## [Text shown]
• • • •

All food and water consume should be timely so as to avoid the much dread “bonking”! “Bonking” occurs when one’s body simply says “enough” due to insufficient food or water. It makes riding miserable and sometimes even causes the need to end a ride. Eating or drinking after the “bonking” stage has been reached is only minimally helpful and rarely completely defeats “bonking”. Again, drink water (or your sports drink) and eat something when you feel the need!

What you drink on the ride is determined by personal experience. Some cyclists have their own personal “super sauce” (and are referred to in the literature as “Cycling Super Chickens”). Others use a favored sports drink or even chocolate milk. I prefer water. It is refreshing and doesn’t mess up my camel back. Whatever one drinks, always carry water. If nothing else, it far superior to any of the other drinks mentioned when the need to remove foreign matter from eyes or grit from cuts and scrapes occurs.

AVOID THE CONSUMPTION OF ALCOHOL ON A RIDE! No, don’t tell me how it is “ok” and you can “handle it”. Alcohol consumption should be reserved as a post ride reward. Knowing that there is a good, micro brewed IPA in my post ride future has certainly proven to be a great motivator for me!

Equipment –

Always remember your helmet! If you don’t wear a helmet, don’t present me with your insipid arguments as to why helmets are not needed. People who don’t wear helmets are referred to by other cyclists and in the literature as “no brainers”. Almost everybody who has ridden for any length of time has a “helmet” story about how wearing a helmet saved him. For most of us, the head’s contents have proved quite useful. Heads do not like to assume the part of a “landing gear”, but some form of “forced landing” is not always avoidable. Helmets help keep head contents where they belong when such occasions occur.

Spare inner tubes, as well as patch kits should always be brought. If you haven’t had a flat, you haven’t ridden for long. These items can be readily placed in most camelbacks or in expandable bags that are attached under the saddle. Placing these items in the “under the saddle” type of bag helps to ensure you will always have these much needed items with you. It is also good for carrying such items as maps. These bags can be especially good as a place to conceal items you wish to hide from a spouse! Nobody would think to check there!

Eye protection is very important! Cycling glasses or goggles can protect one’s eyes from the wind or airborne foreign bodies or those that get shot up from the ground. Being able to see clearly is a great help to any cyclist. Additionally, there are many cycling glasses (nonprescription) that come with changeable lenses that allow the cyclist to select a tint that is best suited for a given day’s lighting conditions. Riding with properly tinted glasses not only helps with visual clarity, but can help prevent eye strain and eye tiredness. (Many of us have found that wearing yellow tinted lenses on a grey day not only provides better contrast, but it places one in a “happier” state of mind. I would caution to avoid using too dark a tint of lenses if your route will take you from bright light directly into shadow or darkness. You don’t wish to be temporarily “blinded” while steering a moving bike! (The same thing applies to a ride that may not end until nightfall. Obviously, one can always resort to carrying multiple lenses.

• • • •

## [Task statement]
Extend the cycling advice text above, picking up after its final sentence. The items that come next are unrelated to the cycling advice text and stand as separate material.

• • • •

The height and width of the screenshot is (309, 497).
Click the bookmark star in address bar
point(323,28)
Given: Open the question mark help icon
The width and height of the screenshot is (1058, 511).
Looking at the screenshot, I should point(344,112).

• • • •

## [Task answer]
Water bottles are ok for short rides, but for rides of any duration I prefer Camelbacks, or the otherwise named Personal Hydration Systems. (Too P.C. a name for my tastes)! The advantages to a “camelback” are many. You don’t need to reach for and remove a bottle from some place down on the bike frame. Your first sip won’t taste of the grit than can cover objects riding near the ground, like the nipple on a water bottle. Most “Camelbacks” provide pockets, netting and adjustable elastic straps for carrying needed stuff, including cycling clothes not required at the moment. The expandable, zippered pockets on some “camelbacks” make it a good “grab” bag for storing whatever cycling items you want to ensure you take with you when you ride. (As long as you return items or replace them as needed, every time you grab your “camelback, you’ll know you have those items you keep there for a ride).

One needs to bring a proper assortment of tools, or ride in the company of somebody who does. This need can easily be addressed by owning a cycling related “all-in-one” tool. You will be amazed at the practical design and ingenuity that some of these products demonstrate. There are many such devices that are fairly small and lightweight. Such a tool will generally get you through most tool needs. It’s a person choice as to whether there are some other tools you choose to carry.

Cell phones can be extremely helpful in emergency situations. They can, also, be extreme pains in the hands of Pavlov Ian cyclists who insist on breaking a riding rhythm in order to take a cell phone call about a meaningless matter from a family member who would have happily left a voice message! Let me continue to run on about cell phones! Some of us can remember that we were able to cycle before cell phones existed! I don’t even own a cell phone! Equally annoying are those cell phone owners who don’t consider the possible needs of their fellow riders, such as myself, and leave their cell phones at home!

Thanks. I’m better now.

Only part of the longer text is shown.